Input for this task:
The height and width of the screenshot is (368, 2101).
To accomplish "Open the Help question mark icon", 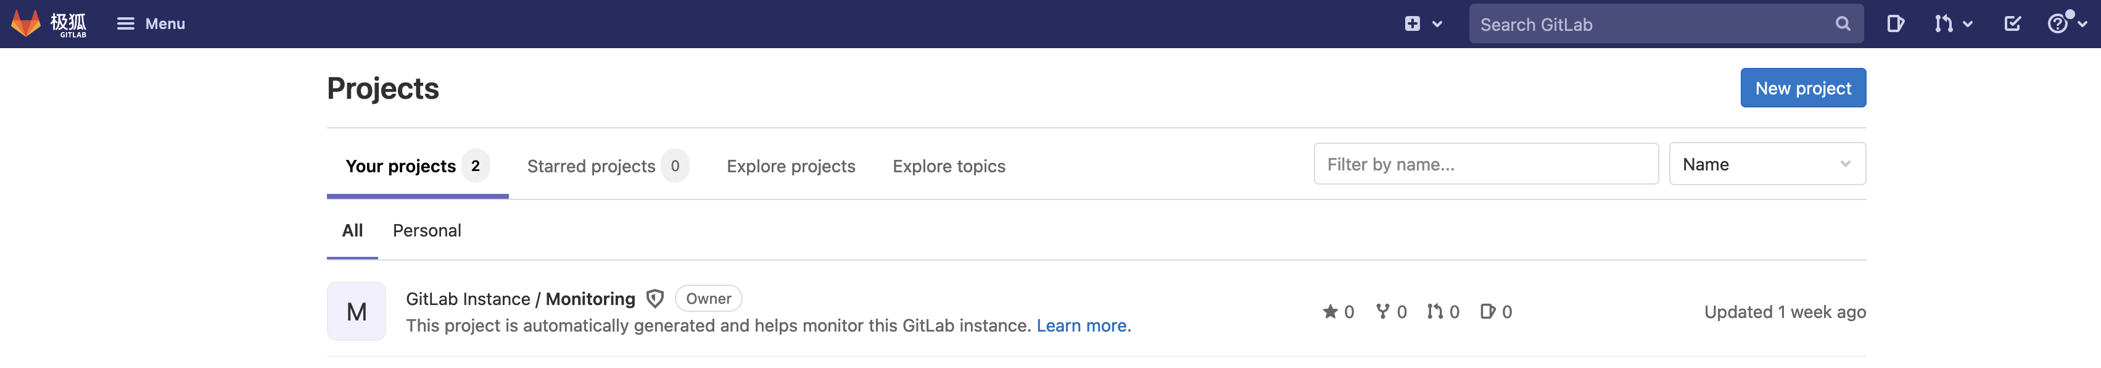I will tap(2058, 24).
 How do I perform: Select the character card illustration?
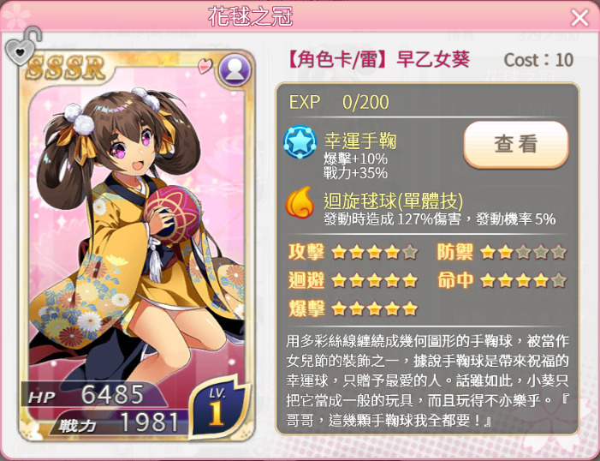point(137,245)
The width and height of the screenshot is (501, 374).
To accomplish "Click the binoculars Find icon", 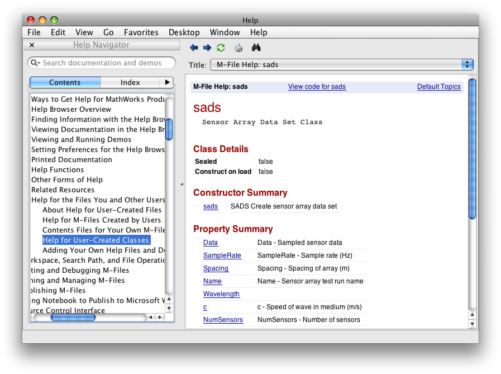I will (x=256, y=48).
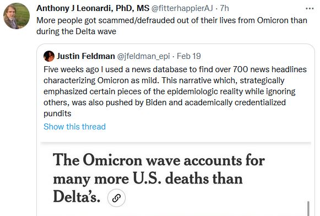Open the @fitterhappierAJ handle
The image size is (320, 216).
point(182,8)
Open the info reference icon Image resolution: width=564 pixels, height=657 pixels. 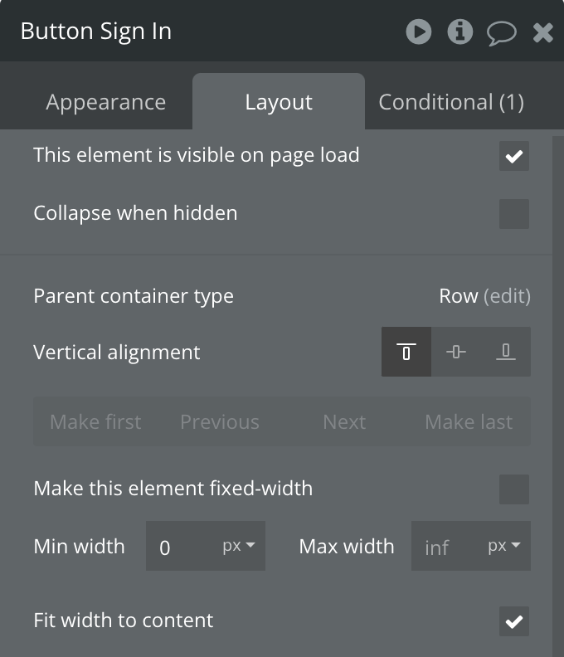point(460,32)
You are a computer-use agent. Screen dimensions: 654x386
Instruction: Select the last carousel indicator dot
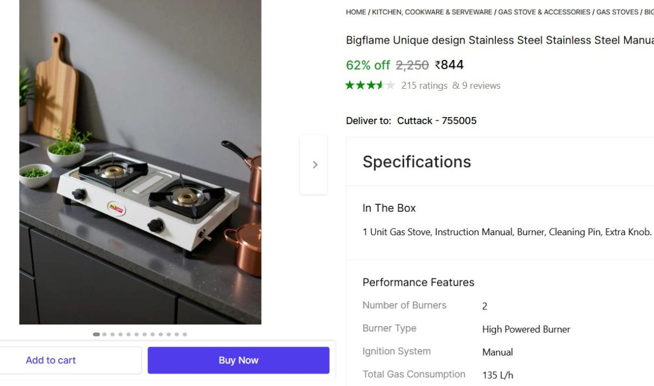pyautogui.click(x=185, y=334)

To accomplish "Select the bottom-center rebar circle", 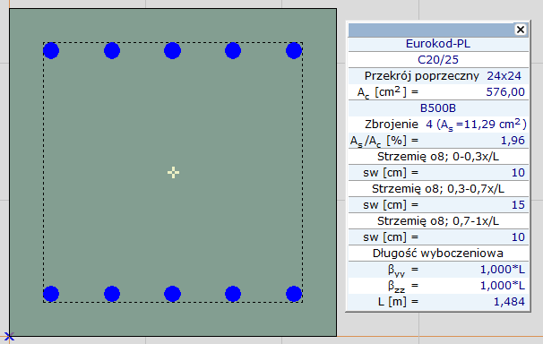I will (172, 294).
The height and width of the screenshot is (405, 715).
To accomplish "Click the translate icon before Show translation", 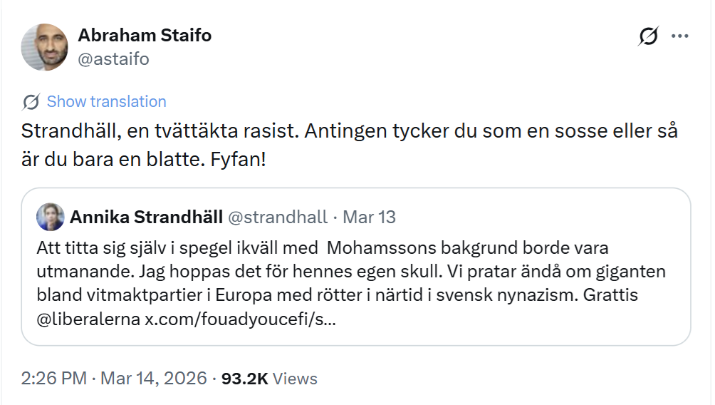I will 31,102.
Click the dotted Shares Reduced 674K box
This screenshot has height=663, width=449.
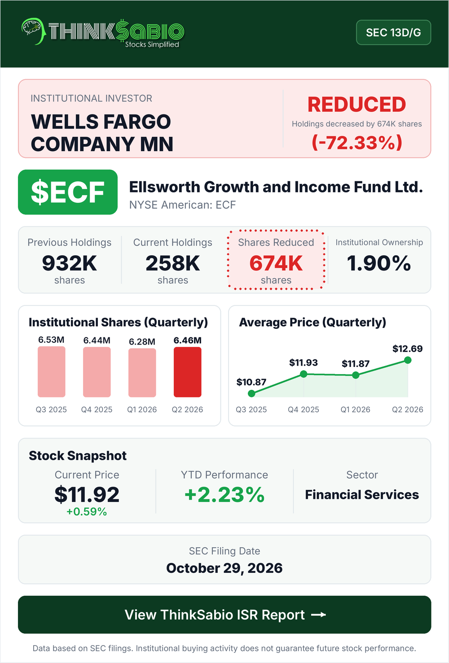tap(276, 260)
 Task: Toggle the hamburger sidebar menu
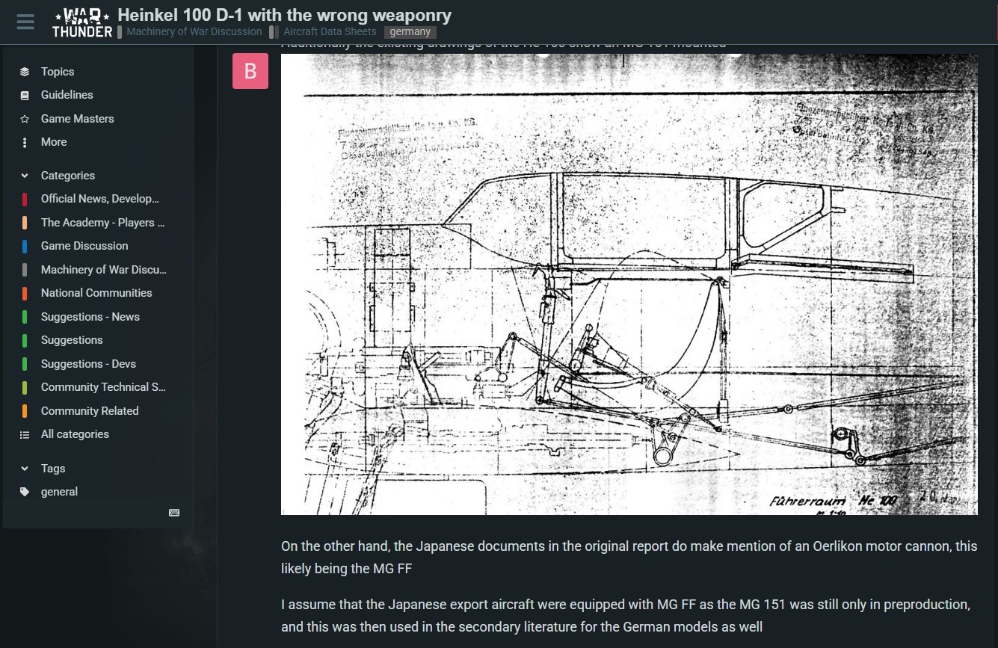25,22
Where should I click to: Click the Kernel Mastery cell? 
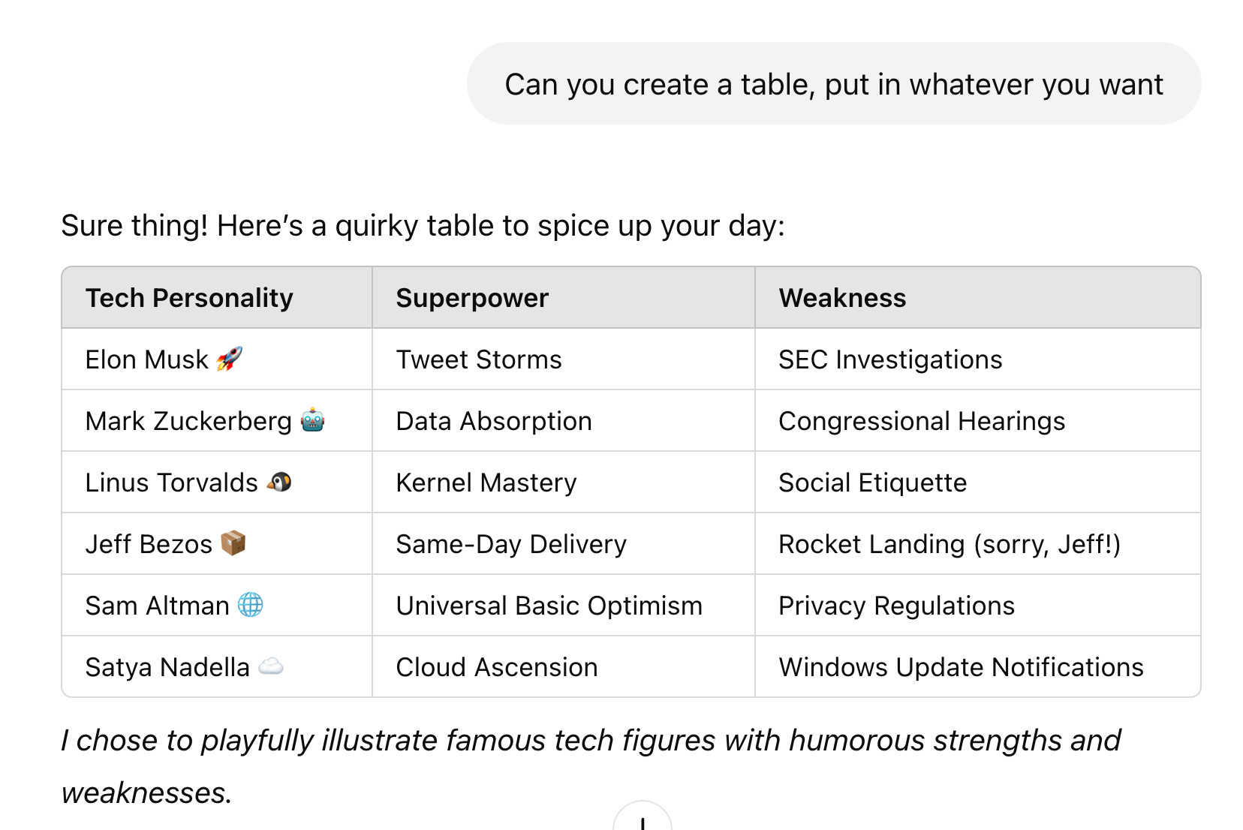click(x=564, y=483)
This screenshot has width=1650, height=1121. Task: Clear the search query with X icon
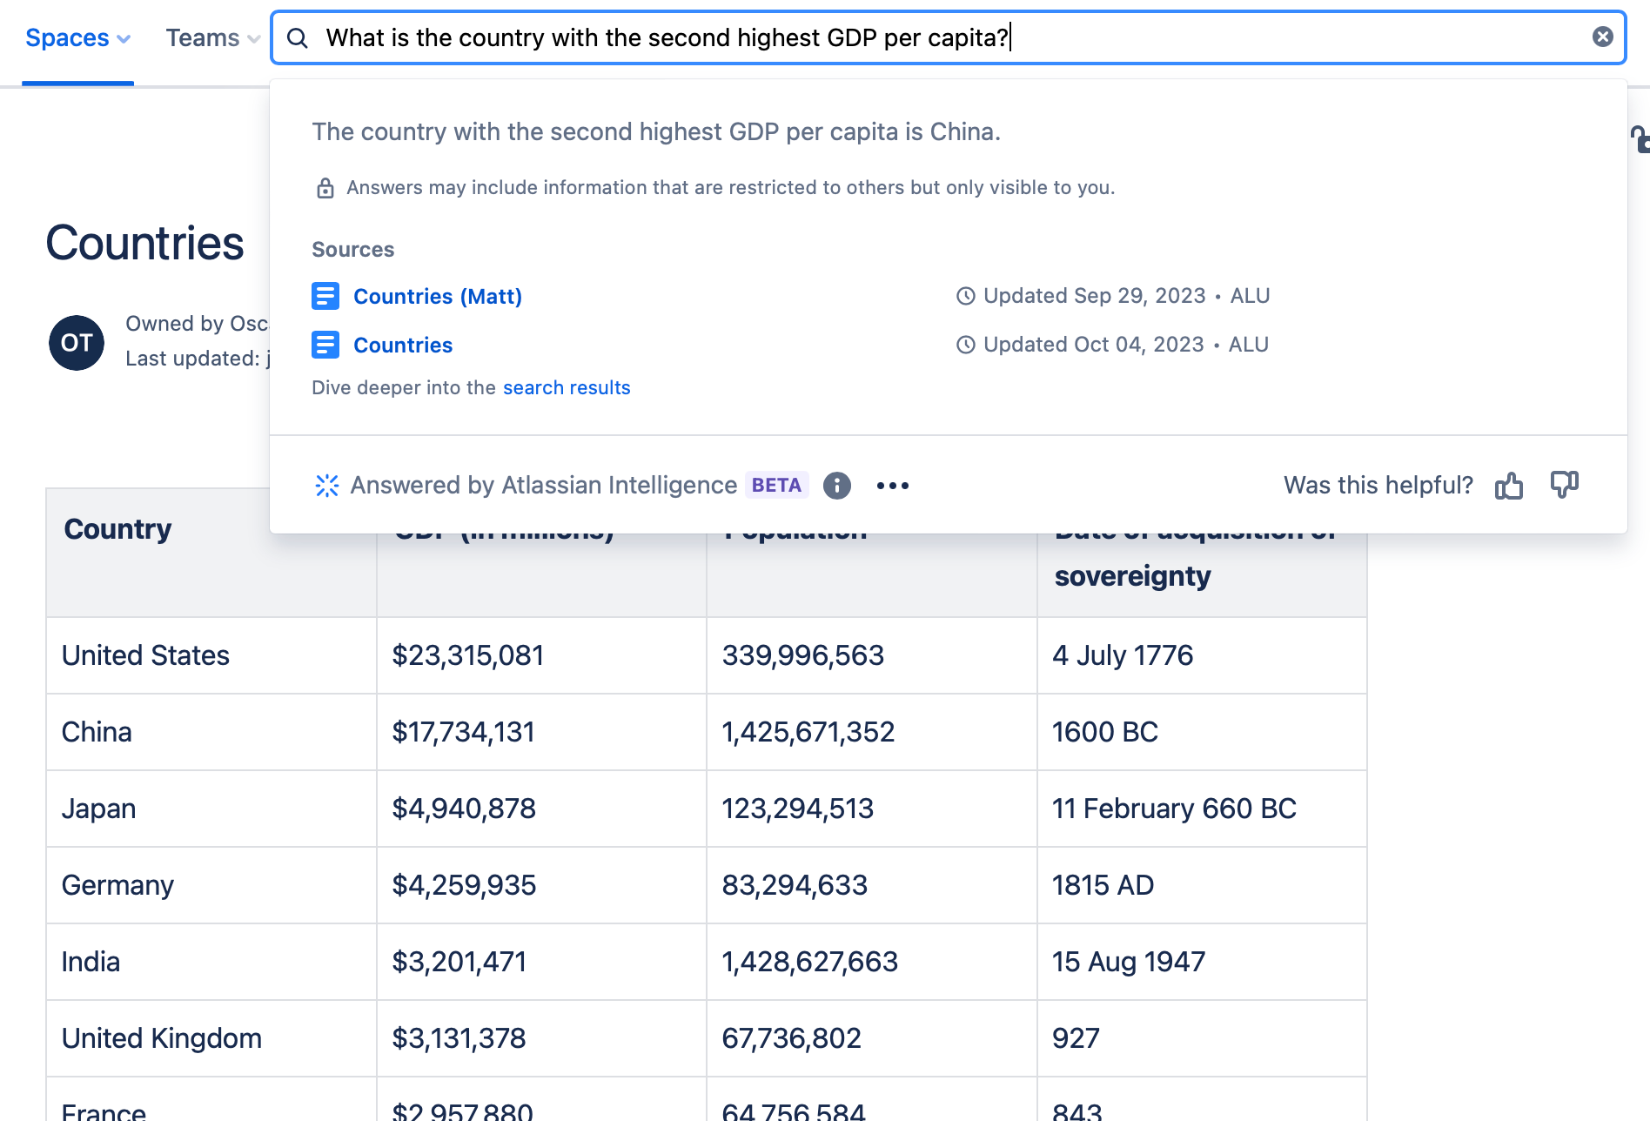[1602, 37]
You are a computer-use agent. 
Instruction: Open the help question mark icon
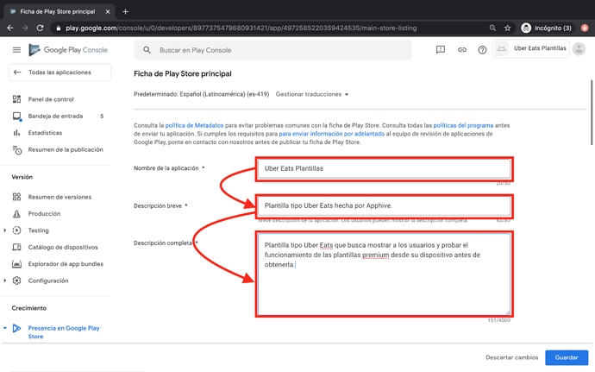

Exercise:
Each line of the listing above that contains the word "computer" is to be copied.

Your response:
You are a computer-use agent. Screen dimensions: 654x386
You are a computer-use agent. 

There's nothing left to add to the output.